Coming home: Former Wiess magisters return to Lovett
Lovett College saw plenty of new faces this school year, but not all the new kids on the block were students. August marked the beginning of Michael Gustin and Denise Klein's first school year as Lovett magisters, after being associates at the college for 18 years. They live with their shy black labrador Walter and enliven the new house by hosting Lovetteers for summer barbecues and "Bachelor in Paradise" watch events.
“We’ve always felt like the downstairs of the magisters’ house is an extension of the college, so we like to have students over as much as we can," Klein said.
Being a magister is an exciting but not entirely new experience, as they served in the same capacity at Wiess College roughly eight years ago. For their second term, they recognize that plenty has changed — including the title of the job to “magister” from “master” — and they’re more than willing to experiment.
“You know, this is not Wiess,” Gustin, a professor of biosciences, said. “This is a very different culture, so we’re also looking for ideas from students, what kind of events they would like to have.”
But the two also said they want to reignite some of their past traditions. Klein, a pharmaceutical professional, said that she’s looking forward to bringing back the tea parties they held while at Wiess. She said having the students over for tea or small groups dinners allows her to get to know them better.
“It takes me a little longer to know the students than it does [Gustin], because he memorizes names before they come,” Klein said. “But I have to talk to them, find out where they’re from, what their interests are, and that’s how I do it.”
Gustin said that a couple students have already approached him with passion pitches; his own ideas vary from inclusivity to a new bowling alley in the basement.
“We’re trying to represent what the administration wants and what the students want,” Gustin said. “We’re trying to empower students to experiment and try things and have their own agency.”
Gustin said that engagement occurs at every level, including in response to his pitch for a new bowling alley.
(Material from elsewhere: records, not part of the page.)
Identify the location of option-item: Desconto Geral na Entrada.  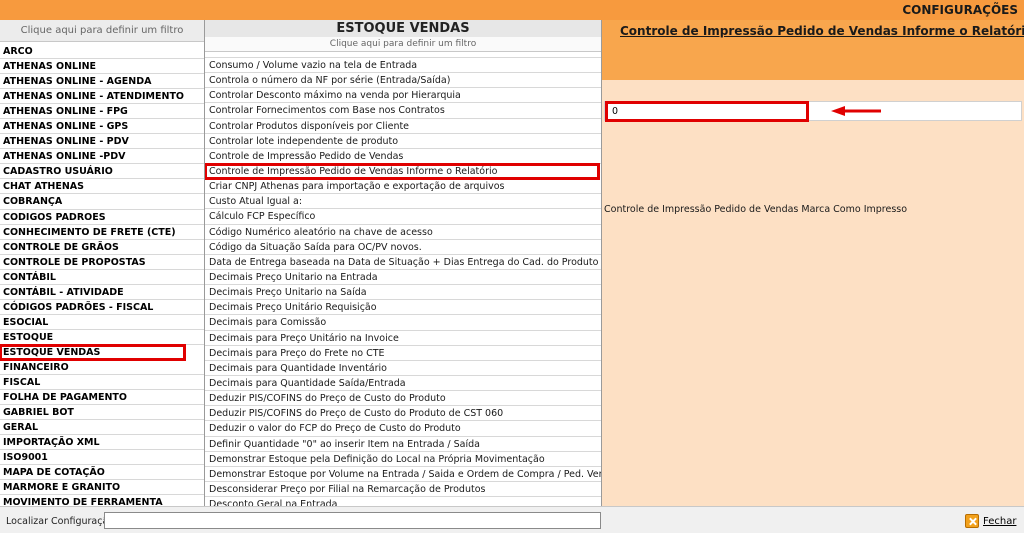
(403, 502).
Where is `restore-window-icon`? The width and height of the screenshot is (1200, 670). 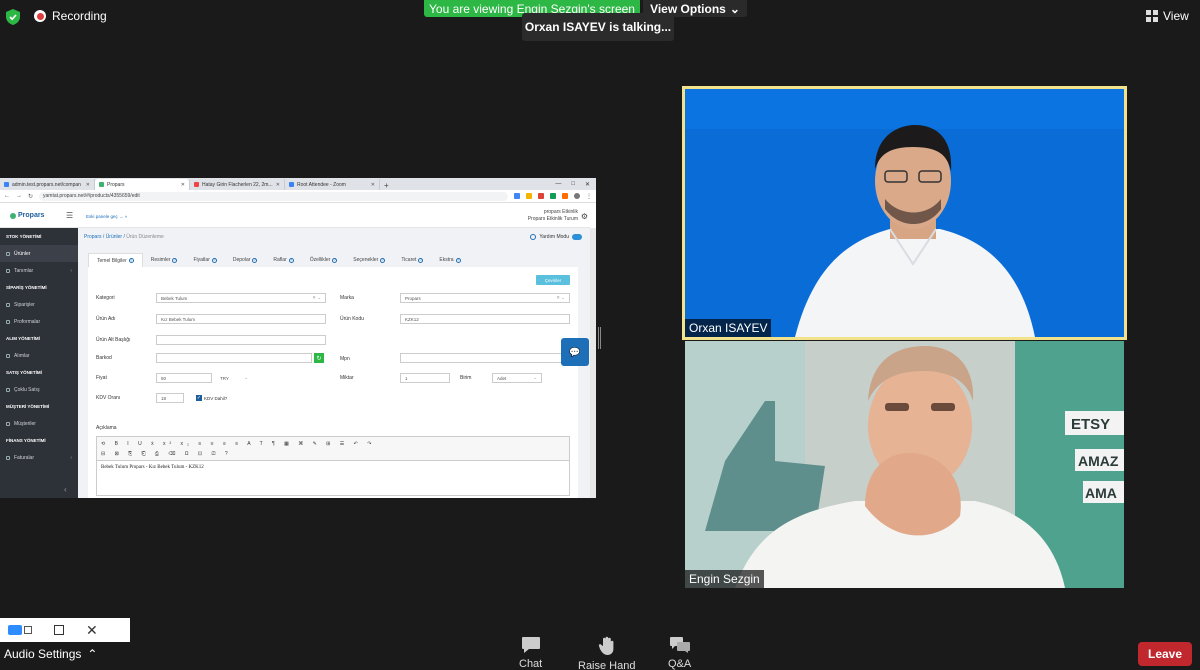
restore-window-icon is located at coordinates (59, 630).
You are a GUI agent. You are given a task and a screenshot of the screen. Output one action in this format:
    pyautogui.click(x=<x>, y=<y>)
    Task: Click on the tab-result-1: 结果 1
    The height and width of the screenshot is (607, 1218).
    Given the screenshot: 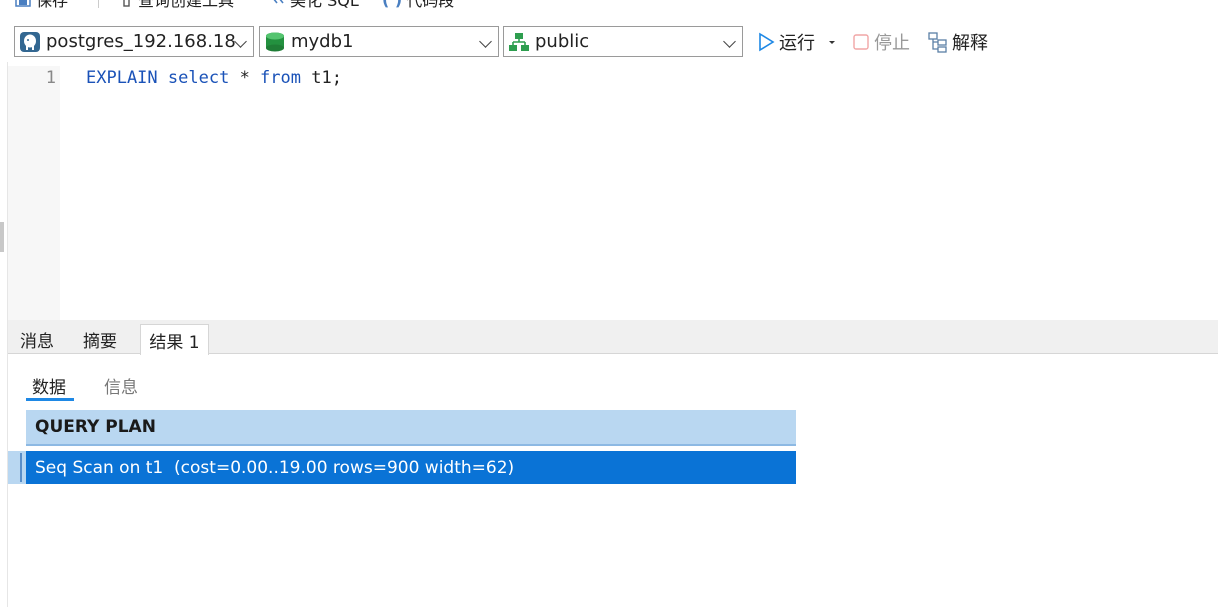 What is the action you would take?
    pyautogui.click(x=174, y=340)
    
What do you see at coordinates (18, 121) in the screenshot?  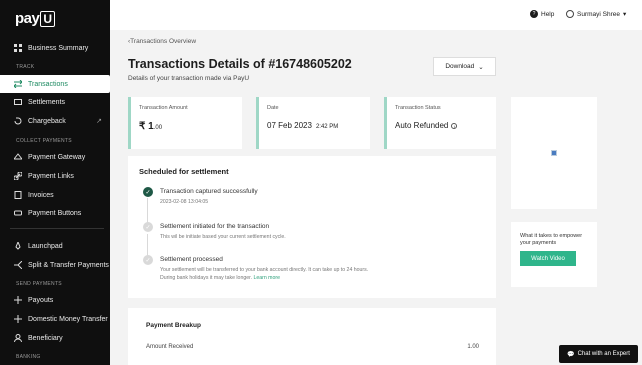 I see `chargeback-icon` at bounding box center [18, 121].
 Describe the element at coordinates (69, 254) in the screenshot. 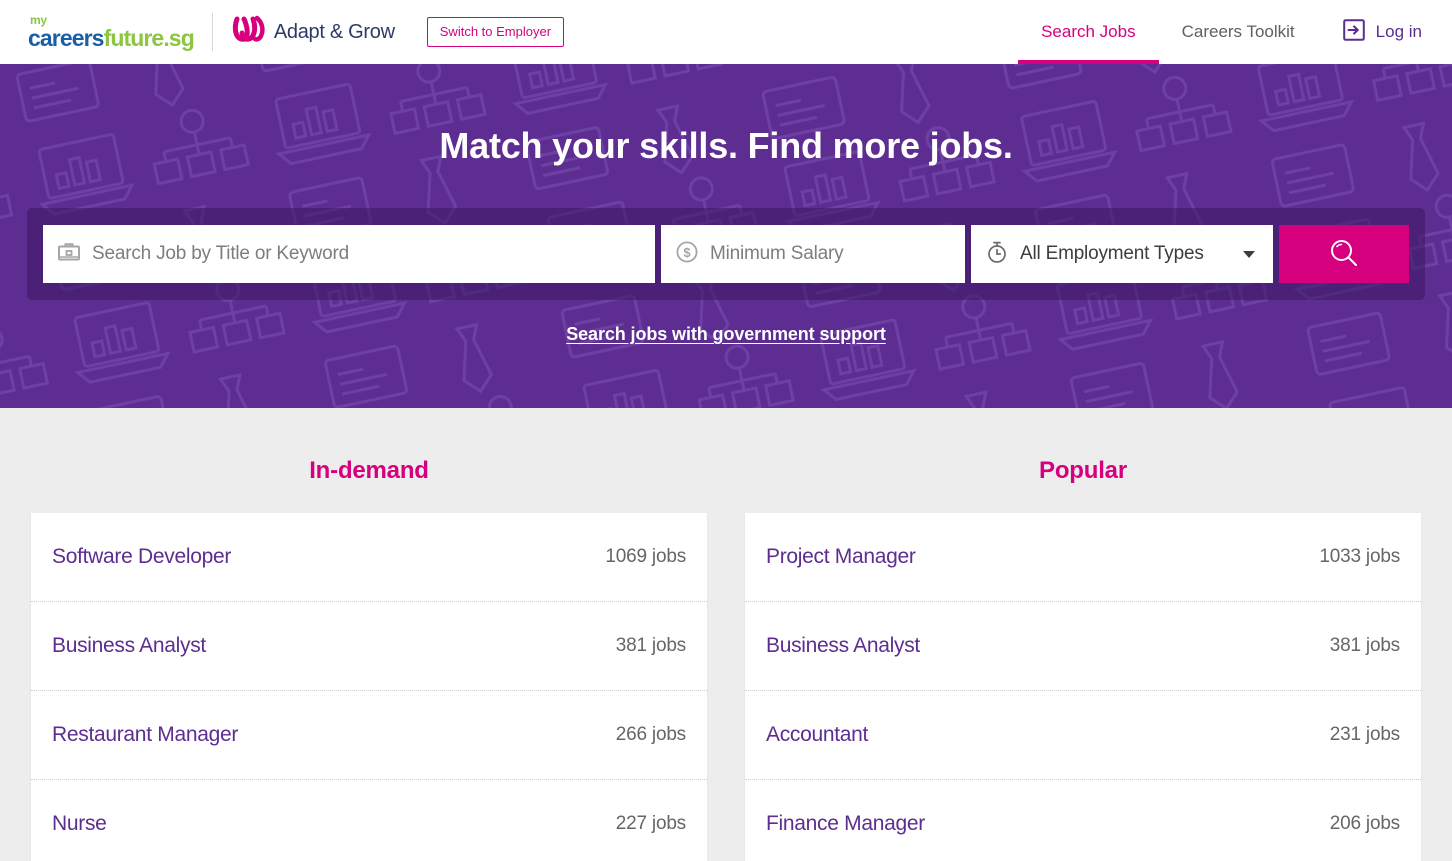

Gustin said that he came up with the idea while Lovett President Chloe Oani was showing him around the basement, and it snowballed from there. According to Gustin, Beth Leaver, operations director from Housing and Dining, told him she overheard students in the Gibbs Recreation and Wellness Center talking about the potential Lovett bowling alley.
“In my own sort of creative process, I try to come up with peak experiences, slightly out of the ordinary things to do,” Gustin said. “Crazy, but good crazy.”
Last year, Hanszen College and Sid Richardson College were also both looking for new magisters. According to Klein, they felt a connection to Lovett after being associates there prior to their tenure at Wiess.
Gustin said he feels that Lovett is one of the most engaged colleges at Rice.
“A residential college [is] actually not exactly the best fit for everyone,” Gustin said. “There are some people who think, ‘It's a little too fishbowl-like to me. I don’t want people to know my business so much,’ or whatever. But having said that, as an overall average, there is a very high level of engagement with how the college works [here at Lovett].”
Klein and Gustin said that they believe that the president acts as the head of the college, not the magisters.
"We have a really strong president in Chloe Oani,” Gustin said. “To have such great leadership in college and to come into a situation where you’re warmly welcomed, you can’t ask for more.”
Klein said that she believes the high level of engagement among students is partly because of how the college government is structured.
“What we’re finding is that they have a committee for everything,” Klein said. “Which is great, because everyone's involved.”
Those committees range from social event coordinators to a committee dedicated to maintaining a pile of bananas in their commons. Gustin said that while the magisters are available to help advise and support students, it is the students themselves that drive the emergent culture.
“When you come in as a magister, there's no game plan, there's no manual,” Klein said. “You're experimenting. And when we got that concept down, we could figure out exactly how we could better support the college.
Editor-in-Chief Christina Tan contributed to this article.